== TASK DIRECTIONS ==
All entries shown below should be duplicated character for character.

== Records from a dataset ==
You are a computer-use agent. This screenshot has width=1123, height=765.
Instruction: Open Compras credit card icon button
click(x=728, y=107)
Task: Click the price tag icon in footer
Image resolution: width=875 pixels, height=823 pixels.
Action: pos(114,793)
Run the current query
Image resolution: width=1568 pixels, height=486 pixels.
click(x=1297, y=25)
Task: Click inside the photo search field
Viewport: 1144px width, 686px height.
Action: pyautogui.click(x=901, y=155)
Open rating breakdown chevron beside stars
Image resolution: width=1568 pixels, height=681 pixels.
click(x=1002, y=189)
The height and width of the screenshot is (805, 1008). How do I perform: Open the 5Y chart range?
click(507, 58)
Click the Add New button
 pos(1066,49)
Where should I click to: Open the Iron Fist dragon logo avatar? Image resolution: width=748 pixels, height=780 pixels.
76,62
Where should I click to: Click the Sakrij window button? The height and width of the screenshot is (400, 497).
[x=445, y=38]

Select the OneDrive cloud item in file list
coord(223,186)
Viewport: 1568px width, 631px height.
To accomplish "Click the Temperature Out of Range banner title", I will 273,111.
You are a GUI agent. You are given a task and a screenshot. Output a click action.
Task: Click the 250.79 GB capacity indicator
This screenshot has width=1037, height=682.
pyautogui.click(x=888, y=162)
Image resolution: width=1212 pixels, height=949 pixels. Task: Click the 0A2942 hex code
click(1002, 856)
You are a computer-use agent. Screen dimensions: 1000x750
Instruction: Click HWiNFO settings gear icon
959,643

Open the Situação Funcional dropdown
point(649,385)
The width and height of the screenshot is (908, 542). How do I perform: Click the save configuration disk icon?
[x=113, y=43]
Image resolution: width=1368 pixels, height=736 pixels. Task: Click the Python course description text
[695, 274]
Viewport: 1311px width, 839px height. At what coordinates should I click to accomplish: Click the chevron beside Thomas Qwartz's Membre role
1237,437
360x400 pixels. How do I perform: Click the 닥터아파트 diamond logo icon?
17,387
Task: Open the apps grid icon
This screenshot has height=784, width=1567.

== EXPECTED ANSWER ==
You are a computer-use agent. This screenshot has width=1123, height=765.
Instruction: Open Compras credit card icon button
click(x=728, y=107)
Task: Click the price tag icon in footer
Image resolution: width=875 pixels, height=823 pixels.
Action: pos(114,793)
Run the current query
Image resolution: width=1568 pixels, height=486 pixels.
click(x=1297, y=25)
Task: Click inside the photo search field
Viewport: 1144px width, 686px height.
Action: pyautogui.click(x=901, y=155)
Open rating breakdown chevron beside stars
Image resolution: width=1568 pixels, height=681 pixels.
click(x=1002, y=189)
The height and width of the screenshot is (805, 1008). How do I perform: Open the 5Y chart range?
click(507, 58)
Click the Add New button
 pos(1066,49)
Where should I click to: Open the Iron Fist dragon logo avatar? Image resolution: width=748 pixels, height=780 pixels.
76,62
Where should I click to: Click the Sakrij window button? The height and width of the screenshot is (400, 497).
[x=445, y=38]

Select the OneDrive cloud item in file list
coord(223,186)
Viewport: 1568px width, 631px height.
To accomplish "Click the Temperature Out of Range banner title", I will 273,111.
You are a GUI agent. You are given a task and a screenshot. Output a click action.
Task: Click the 250.79 GB capacity indicator
This screenshot has width=1037, height=682.
pyautogui.click(x=888, y=162)
Image resolution: width=1212 pixels, height=949 pixels. Task: Click the 0A2942 hex code
click(1002, 856)
You are a computer-use agent. Screen dimensions: 1000x750
Instruction: Click HWiNFO settings gear icon
959,643

Open the Situação Funcional dropdown
point(649,385)
The width and height of the screenshot is (908, 542). How do I perform: Click the save configuration disk icon?
[x=113, y=43]
Image resolution: width=1368 pixels, height=736 pixels. Task: Click the Python course description text
[695, 274]
Viewport: 1311px width, 839px height. At what coordinates should I click to accomplish: Click the chevron beside Thomas Qwartz's Membre role
1237,437
360x400 pixels. How do I perform: Click the 닥터아파트 diamond logo icon?
17,387
Task: Open the apps grid icon
This screenshot has height=784, width=1567.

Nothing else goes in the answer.